Rendering is done by a MarkupParser instance. Each block element type — heading, paragraph, blockquote, fenced code, ordered list, unordered list (including [ ] / [x] todo items), table, separator — is handled by an independent MarkupRule. Inline elements — bold, italic, inserted/deleted/highlighted text, inline code, links, autolinks, line breaks — are a separate rule set applied within block content.
The engine groups rules into priority tiers and resolves the highest tier first. Once a tier claims a region of the text that region is "masked" so lower tiers cannot match into or across it. Each rule renders its match to a React element and recurses into its own children, optionally in a different context.
The default ruleset intentionally diverges from CommonMark:
*asterisk* is always <strong>, _underscore_ is always <em> — no ambiguity between the two.
A single \n newline is always a <br /> — no trailing double-space needed.
Literal HTML tags and & character entities are not supported — they render as plain text.
All bare URLs are autolinked.
Whitespace is not fussy: there is no four-space indented code block, and nesting (e.g. a sub-list) uses a single tab per level — see Input normalisation.
import { MarkupParser } from "shelving/markup";
const parser = new MarkupParser();
const node = parser.parse("# Hello\n\nThis is *bold* and _italic_.");
// `node` is a `ReactNode` — render it directly in JSX.
parse() returns a ReactNode: a single element, a string, an array of those, or null.
For the common case the shared MARKUP_PARSER sentinel — a MarkupParser with default options — saves constructing one:
ts
import { MARKUP_PARSER } from "shelving/markup";
const node = MARKUP_PARSER.parse(content);
Link href resolution goes through getLink() — site-absolute paths resolve against root, relative refs against url, scheme-prefixed URIs (mailto:, tel:, …) pass through, URL instances are emitted as-is.

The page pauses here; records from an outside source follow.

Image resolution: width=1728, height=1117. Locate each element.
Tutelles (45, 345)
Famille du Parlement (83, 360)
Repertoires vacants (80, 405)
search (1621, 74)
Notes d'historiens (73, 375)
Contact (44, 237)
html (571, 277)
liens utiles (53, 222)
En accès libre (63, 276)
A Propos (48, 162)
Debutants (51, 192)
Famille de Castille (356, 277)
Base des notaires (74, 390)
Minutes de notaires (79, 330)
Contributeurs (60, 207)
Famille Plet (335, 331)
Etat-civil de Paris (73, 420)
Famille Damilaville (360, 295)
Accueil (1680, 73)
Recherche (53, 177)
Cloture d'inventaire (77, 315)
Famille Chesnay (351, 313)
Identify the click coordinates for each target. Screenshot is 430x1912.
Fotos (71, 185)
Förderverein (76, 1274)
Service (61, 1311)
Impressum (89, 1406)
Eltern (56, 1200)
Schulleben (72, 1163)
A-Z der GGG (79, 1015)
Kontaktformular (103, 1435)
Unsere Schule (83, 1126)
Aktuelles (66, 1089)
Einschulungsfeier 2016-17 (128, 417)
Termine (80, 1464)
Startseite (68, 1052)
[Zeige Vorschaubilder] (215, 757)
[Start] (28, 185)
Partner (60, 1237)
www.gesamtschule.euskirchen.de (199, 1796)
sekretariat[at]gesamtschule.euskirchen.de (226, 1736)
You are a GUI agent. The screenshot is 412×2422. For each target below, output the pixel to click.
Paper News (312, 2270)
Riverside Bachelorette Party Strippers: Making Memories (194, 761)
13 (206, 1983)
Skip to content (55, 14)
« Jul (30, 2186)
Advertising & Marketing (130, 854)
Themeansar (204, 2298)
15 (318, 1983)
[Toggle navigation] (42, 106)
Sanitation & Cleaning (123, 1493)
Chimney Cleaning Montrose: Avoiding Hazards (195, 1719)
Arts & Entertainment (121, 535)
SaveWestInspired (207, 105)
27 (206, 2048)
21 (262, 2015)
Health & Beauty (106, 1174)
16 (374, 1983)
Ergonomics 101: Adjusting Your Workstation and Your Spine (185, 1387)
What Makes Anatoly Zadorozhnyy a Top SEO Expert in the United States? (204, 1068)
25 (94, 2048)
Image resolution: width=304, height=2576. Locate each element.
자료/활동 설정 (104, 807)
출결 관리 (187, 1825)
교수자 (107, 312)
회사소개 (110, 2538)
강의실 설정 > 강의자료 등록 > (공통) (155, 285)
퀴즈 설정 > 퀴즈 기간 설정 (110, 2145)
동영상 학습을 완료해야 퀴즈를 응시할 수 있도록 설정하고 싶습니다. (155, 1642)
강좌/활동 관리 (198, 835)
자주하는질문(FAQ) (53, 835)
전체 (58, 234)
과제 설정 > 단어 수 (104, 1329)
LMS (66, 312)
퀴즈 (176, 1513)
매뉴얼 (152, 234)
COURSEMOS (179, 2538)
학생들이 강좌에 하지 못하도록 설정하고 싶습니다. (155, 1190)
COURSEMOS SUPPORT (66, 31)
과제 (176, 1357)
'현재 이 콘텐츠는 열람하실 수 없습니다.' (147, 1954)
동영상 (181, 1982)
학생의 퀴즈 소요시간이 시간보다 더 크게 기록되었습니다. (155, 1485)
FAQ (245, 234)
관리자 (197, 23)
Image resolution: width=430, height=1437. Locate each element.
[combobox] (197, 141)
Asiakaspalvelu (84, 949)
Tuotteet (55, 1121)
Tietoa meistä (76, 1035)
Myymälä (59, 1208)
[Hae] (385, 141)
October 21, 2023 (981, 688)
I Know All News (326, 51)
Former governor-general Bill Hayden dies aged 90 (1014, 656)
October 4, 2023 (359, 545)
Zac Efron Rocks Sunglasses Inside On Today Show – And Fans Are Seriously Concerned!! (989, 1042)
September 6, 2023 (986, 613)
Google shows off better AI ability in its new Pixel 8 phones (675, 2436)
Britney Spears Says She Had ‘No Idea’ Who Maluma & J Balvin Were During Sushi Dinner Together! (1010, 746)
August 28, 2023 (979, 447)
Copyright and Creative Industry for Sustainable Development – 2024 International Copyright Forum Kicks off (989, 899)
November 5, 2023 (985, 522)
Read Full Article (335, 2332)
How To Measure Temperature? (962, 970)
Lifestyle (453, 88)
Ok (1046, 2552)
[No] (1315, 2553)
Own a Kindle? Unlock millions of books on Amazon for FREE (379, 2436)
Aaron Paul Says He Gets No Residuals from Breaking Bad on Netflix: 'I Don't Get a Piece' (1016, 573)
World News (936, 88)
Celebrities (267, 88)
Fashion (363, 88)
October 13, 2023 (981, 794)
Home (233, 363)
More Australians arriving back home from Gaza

Block-only or inline-only rendering
MarkupParser.parse() takes an optional second argument — the starting context. Rules declare which contexts they apply in, so "inline" skips every block-level rule:
ts
// Inline only — no block wrappers like <p> or <h1>.
const inline = MARKUP_PARSER.parse("Some *bold* text", "inline");
createMarkupRule() takes a regexp (named captures are typed), a render function (key, data, parser) => ReactElement, the contexts the rule applies in, and an optional priority (default 0; higher priorities form earlier-resolved tiers). See shelving/markup for the full built-in rule set.
Input normalisation
The parser expects normalised input and deliberately does not try to absorb every whitespace variation. Normalised text means:
Indentation is tabs — one tab per nesting level. Leading spaces are not significant.
No trailing whitespace at the end of a line.
No runs of more than two \n newlines; \r\n / \r line endings are normalised to \n.
Control characters are removed.
Keeping this guarantee out of the rules is what keeps them simple: nesting — a sub-list inside a list item, a quote inside a quote — is always exactly one extra tab, never an ambiguous run of spaces.
Normalisation is not performed by the parser — give it text that is already clean. sanitizeMultilineText() from shelving/util/string produces exactly this form: it converts four-space indents to tabs, strips sub-tab leading spaces, trims trailing whitespace, and collapses three-or-more newlines to two. StringSchema runs sanitizeMultilineText() automatically when validating any multi-line field (rows > 1), so text stored through a schema is already normalised.
ts
import { sanitizeMultilineText } from "shelving/util";
// Raw / untrusted text — normalise before parsing.
const node = MARKUP_PARSER.parse(sanitizeMultilineText(untrustedInput));
If the text reaches you straight from a StringSchema-validated field it is already normalised, and you can parse it directly.